Publicado  sábado, 24 de março de 2012

... Mais prejuízo, menos ganhos para a sociedade e um pouco menos de Brasil quando se fala em futebol brasileiro. O novo velho presidente da CBF, José Maria Marin, costurou um acordo para que o Chile sedie a Copa América de 2015.

O Brasil, que sediou a competição em 89, só voltará a ter essa honra em 2019. Ou seja, pode esperar que até lá veremos nova farra de construtoras e de gente que não precisa, mas vai ganhar muito dinheiro com a competição. Em contrapartida, o País perde a chance de ver o Uruguai, a melhor seleção sul-americana, e Messi, o melhor jogador do mundo, mais próximos de seu auge. É possível que daqui a sete anos ambos estejam atuando no mesmo nível de seu retrospecto recente, mas não é provável. O Brasil sai prejudicado.

Sem contar que ídolos da torcida brasileira perdem a chance de jogarem pelas suas seleções perto de suas torcidas. Qual cruzeirense não gostaria de torcer por Montillo e a Argentina? E seria sensacional ver Marcelo Moreno contando com a torcida de seu país de nascença ao disputar jogos pelo que escolheu para chamar de seu.

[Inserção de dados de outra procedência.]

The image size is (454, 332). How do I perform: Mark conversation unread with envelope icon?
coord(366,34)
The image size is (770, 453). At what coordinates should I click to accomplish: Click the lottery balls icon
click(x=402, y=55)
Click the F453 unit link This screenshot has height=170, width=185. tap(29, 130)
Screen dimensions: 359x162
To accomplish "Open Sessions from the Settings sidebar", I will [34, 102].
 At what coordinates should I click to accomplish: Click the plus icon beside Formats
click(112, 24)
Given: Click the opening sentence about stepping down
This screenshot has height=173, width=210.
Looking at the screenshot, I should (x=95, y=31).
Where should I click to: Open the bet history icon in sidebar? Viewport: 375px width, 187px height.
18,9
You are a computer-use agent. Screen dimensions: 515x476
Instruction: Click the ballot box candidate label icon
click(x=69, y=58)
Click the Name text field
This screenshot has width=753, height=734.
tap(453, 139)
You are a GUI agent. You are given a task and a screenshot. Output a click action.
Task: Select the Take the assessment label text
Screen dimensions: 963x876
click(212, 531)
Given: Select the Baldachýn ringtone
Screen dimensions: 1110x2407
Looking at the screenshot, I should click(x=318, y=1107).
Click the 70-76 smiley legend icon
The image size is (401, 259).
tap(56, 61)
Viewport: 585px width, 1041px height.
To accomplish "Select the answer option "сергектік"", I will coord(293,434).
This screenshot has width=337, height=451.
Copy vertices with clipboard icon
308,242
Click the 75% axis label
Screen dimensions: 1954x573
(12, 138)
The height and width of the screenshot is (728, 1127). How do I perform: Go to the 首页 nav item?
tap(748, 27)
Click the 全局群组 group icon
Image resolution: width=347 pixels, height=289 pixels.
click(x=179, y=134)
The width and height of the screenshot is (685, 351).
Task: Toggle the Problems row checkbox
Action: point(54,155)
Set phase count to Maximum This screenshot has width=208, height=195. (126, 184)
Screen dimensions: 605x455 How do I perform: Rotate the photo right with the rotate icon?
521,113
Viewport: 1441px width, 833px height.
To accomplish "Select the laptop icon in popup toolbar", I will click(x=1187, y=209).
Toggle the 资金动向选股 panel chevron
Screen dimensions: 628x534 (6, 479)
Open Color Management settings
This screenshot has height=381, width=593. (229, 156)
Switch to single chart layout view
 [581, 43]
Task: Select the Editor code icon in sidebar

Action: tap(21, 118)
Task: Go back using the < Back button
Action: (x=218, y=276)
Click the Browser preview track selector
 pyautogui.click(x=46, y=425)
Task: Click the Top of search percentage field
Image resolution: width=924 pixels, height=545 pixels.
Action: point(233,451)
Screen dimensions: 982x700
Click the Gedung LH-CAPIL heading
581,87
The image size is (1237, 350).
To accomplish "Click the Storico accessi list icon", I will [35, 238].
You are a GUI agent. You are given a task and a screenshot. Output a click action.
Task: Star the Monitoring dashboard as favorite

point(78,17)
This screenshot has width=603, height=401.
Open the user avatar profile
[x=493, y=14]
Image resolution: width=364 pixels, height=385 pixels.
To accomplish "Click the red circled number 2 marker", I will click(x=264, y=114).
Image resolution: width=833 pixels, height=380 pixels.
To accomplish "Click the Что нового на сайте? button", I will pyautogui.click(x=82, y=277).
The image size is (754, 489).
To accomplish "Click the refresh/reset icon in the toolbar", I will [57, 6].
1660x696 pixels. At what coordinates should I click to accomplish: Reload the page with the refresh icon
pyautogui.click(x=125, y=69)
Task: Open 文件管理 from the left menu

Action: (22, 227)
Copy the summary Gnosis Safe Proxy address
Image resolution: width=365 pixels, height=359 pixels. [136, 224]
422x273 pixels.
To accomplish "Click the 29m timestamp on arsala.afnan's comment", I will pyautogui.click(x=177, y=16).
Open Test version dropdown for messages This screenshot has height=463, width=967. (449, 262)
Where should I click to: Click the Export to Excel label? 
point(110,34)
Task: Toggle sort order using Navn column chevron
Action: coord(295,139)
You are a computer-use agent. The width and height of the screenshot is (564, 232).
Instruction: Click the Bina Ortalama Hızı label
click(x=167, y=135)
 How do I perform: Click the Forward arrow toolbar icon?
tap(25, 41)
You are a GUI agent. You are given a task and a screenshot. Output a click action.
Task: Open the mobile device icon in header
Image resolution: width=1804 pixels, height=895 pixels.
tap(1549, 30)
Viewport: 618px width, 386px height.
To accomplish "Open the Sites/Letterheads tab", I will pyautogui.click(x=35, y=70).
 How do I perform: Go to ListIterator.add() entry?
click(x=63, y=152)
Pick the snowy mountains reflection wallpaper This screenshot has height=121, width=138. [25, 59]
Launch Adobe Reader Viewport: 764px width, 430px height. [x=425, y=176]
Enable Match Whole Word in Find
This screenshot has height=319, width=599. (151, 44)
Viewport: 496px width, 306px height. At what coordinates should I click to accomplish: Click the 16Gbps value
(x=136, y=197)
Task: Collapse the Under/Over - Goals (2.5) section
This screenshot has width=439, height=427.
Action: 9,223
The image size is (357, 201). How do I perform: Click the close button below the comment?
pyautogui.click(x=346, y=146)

As informações que circulam falam em dois motivos para o acordo político: o primeiro não interromper o calendário do futebol brasileiro pela terceira vez quando ele já será prejudicado - lembrando que mudar essas datas é tarefa que cabe à Confederação -  pelas Olimpíadas e a Copa de 2014. O segundo seria contar com o apoio chileno para levar Marco Polo del Nero, presidente da Federação Paulista de Futebol, para o lugar de Ricardo Teixeira no Comitê Executivo da Fifa. Com o histórico de preocupação da CBF com o nosso calendário não é difícil imaginar o que realmente importa pra quem combinou isso por debaixo dos narizes dos torcedores.